_Data for processing_:
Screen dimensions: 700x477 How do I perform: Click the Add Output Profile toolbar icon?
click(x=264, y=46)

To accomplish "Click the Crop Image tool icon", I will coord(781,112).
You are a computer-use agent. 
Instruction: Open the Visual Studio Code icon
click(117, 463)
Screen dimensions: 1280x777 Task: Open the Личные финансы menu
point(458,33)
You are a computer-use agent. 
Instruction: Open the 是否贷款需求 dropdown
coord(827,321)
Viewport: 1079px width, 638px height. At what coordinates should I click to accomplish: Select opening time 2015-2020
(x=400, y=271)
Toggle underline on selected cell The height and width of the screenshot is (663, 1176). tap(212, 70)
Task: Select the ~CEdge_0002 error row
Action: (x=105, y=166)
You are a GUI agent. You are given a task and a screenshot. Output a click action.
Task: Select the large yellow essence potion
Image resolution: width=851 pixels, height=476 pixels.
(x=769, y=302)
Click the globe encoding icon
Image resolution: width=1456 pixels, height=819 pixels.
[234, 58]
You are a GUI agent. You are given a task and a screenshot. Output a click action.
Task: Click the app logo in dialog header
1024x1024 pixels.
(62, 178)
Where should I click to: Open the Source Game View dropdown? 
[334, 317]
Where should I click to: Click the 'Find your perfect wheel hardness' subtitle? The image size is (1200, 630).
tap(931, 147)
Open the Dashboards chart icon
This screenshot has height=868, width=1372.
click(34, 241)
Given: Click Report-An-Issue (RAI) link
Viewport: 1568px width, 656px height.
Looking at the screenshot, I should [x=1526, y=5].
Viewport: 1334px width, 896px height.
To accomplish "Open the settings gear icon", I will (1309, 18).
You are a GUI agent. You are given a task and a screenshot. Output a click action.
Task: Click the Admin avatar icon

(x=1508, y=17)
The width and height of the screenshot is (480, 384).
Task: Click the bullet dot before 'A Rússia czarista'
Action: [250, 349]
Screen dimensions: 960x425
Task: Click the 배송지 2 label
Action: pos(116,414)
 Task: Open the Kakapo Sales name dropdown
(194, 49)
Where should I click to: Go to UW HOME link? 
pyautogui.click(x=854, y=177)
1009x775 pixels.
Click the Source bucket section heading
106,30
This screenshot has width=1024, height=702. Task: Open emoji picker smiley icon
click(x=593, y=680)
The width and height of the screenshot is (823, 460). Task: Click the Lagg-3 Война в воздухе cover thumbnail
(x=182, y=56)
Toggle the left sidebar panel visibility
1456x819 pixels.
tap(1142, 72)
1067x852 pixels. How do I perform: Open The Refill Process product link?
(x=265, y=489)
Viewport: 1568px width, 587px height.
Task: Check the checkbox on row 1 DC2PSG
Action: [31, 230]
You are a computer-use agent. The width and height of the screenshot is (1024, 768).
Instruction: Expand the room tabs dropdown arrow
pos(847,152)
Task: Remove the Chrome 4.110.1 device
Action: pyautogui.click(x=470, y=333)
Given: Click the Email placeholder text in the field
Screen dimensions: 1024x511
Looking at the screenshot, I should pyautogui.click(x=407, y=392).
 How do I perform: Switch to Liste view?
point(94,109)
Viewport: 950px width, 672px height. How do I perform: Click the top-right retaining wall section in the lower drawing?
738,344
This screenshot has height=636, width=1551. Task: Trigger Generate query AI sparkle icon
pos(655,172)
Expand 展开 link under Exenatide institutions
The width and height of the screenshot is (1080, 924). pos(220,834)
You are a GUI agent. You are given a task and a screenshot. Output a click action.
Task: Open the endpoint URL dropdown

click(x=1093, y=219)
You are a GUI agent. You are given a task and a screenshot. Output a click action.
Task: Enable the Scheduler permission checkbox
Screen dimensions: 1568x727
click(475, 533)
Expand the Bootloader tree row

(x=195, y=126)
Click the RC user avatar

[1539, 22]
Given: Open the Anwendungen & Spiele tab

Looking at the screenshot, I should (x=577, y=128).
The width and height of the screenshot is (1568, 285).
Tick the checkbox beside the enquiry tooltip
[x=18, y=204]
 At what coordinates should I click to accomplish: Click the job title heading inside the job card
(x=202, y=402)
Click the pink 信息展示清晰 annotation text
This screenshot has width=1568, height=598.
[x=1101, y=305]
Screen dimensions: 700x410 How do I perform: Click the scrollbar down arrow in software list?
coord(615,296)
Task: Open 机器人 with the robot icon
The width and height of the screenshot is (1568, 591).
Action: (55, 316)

_The task_:
Update the rows above by replacing the phrase "GUI agent" with "screen agent" wherever it occurs, keeping everything else the same.

_Complete answer_:
Screen dimensions: 700x477 How do I perform: Click the Add Output Profile toolbar icon?
click(x=264, y=46)

To accomplish "Click the Crop Image tool icon", I will coord(781,112).
You are a computer-use agent. 
Instruction: Open the Visual Studio Code icon
click(117, 463)
Screen dimensions: 1280x777 Task: Open the Личные финансы menu
point(458,33)
You are a computer-use agent. 
Instruction: Open the 是否贷款需求 dropdown
coord(827,321)
Viewport: 1079px width, 638px height. At what coordinates should I click to accomplish: Select opening time 2015-2020
(x=400, y=271)
Toggle underline on selected cell The height and width of the screenshot is (663, 1176). tap(212, 70)
Task: Select the ~CEdge_0002 error row
Action: (x=105, y=166)
You are a screen agent. You are given a task and a screenshot. Output a click action.
Task: Select the large yellow essence potion
Image resolution: width=851 pixels, height=476 pixels.
(x=769, y=302)
Click the globe encoding icon
Image resolution: width=1456 pixels, height=819 pixels.
[234, 58]
You are a screen agent. You are given a task and a screenshot. Output a click action.
Task: Click the app logo in dialog header
1024x1024 pixels.
(62, 178)
Where should I click to: Open the Source Game View dropdown? 
[334, 317]
Where should I click to: Click the 'Find your perfect wheel hardness' subtitle? The image size is (1200, 630).
tap(931, 147)
Open the Dashboards chart icon
This screenshot has height=868, width=1372.
click(34, 241)
Given: Click Report-An-Issue (RAI) link
Viewport: 1568px width, 656px height.
Looking at the screenshot, I should [x=1526, y=5].
Viewport: 1334px width, 896px height.
To accomplish "Open the settings gear icon", I will (1309, 18).
You are a screen agent. You are given a task and a screenshot. Output a click action.
Task: Click the Admin avatar icon

(x=1508, y=17)
The width and height of the screenshot is (480, 384).
Task: Click the bullet dot before 'A Rússia czarista'
Action: [250, 349]
Screen dimensions: 960x425
Task: Click the 배송지 2 label
Action: pos(116,414)
 Task: Open the Kakapo Sales name dropdown
(194, 49)
Where should I click to: Go to UW HOME link? 
pyautogui.click(x=854, y=177)
1009x775 pixels.
Click the Source bucket section heading
106,30
This screenshot has width=1024, height=702. Task: Open emoji picker smiley icon
click(x=593, y=680)
The width and height of the screenshot is (823, 460). Task: Click the Lagg-3 Война в воздухе cover thumbnail
(x=182, y=56)
Toggle the left sidebar panel visibility
1456x819 pixels.
tap(1142, 72)
1067x852 pixels. How do I perform: Open The Refill Process product link?
(x=265, y=489)
Viewport: 1568px width, 587px height.
Task: Check the checkbox on row 1 DC2PSG
Action: [31, 230]
You are a computer-use agent. The width and height of the screenshot is (1024, 768).
Instruction: Expand the room tabs dropdown arrow
pos(847,152)
Task: Remove the Chrome 4.110.1 device
Action: pyautogui.click(x=470, y=333)
Given: Click the Email placeholder text in the field
Screen dimensions: 1024x511
Looking at the screenshot, I should pyautogui.click(x=407, y=392).
 How do I perform: Switch to Liste view?
point(94,109)
Viewport: 950px width, 672px height. How do I perform: Click the top-right retaining wall section in the lower drawing?
738,344
This screenshot has height=636, width=1551. Task: Trigger Generate query AI sparkle icon
pos(655,172)
Expand 展开 link under Exenatide institutions
The width and height of the screenshot is (1080, 924). pos(220,834)
You are a screen agent. You are given a task and a screenshot. Output a click action.
Task: Open the endpoint URL dropdown

click(x=1093, y=219)
You are a screen agent. You are given a task and a screenshot. Output a click action.
Task: Enable the Scheduler permission checkbox
Screen dimensions: 1568x727
click(475, 533)
Expand the Bootloader tree row

(x=195, y=126)
Click the RC user avatar

[1539, 22]
Given: Open the Anwendungen & Spiele tab

Looking at the screenshot, I should (x=577, y=128).
The width and height of the screenshot is (1568, 285).
Tick the checkbox beside the enquiry tooltip
[x=18, y=204]
 At what coordinates should I click to accomplish: Click the job title heading inside the job card
(x=202, y=402)
Click the pink 信息展示清晰 annotation text
This screenshot has width=1568, height=598.
[x=1101, y=305]
Screen dimensions: 700x410 How do I perform: Click the scrollbar down arrow in software list?
coord(615,296)
Task: Open 机器人 with the robot icon
The width and height of the screenshot is (1568, 591).
Action: (55, 316)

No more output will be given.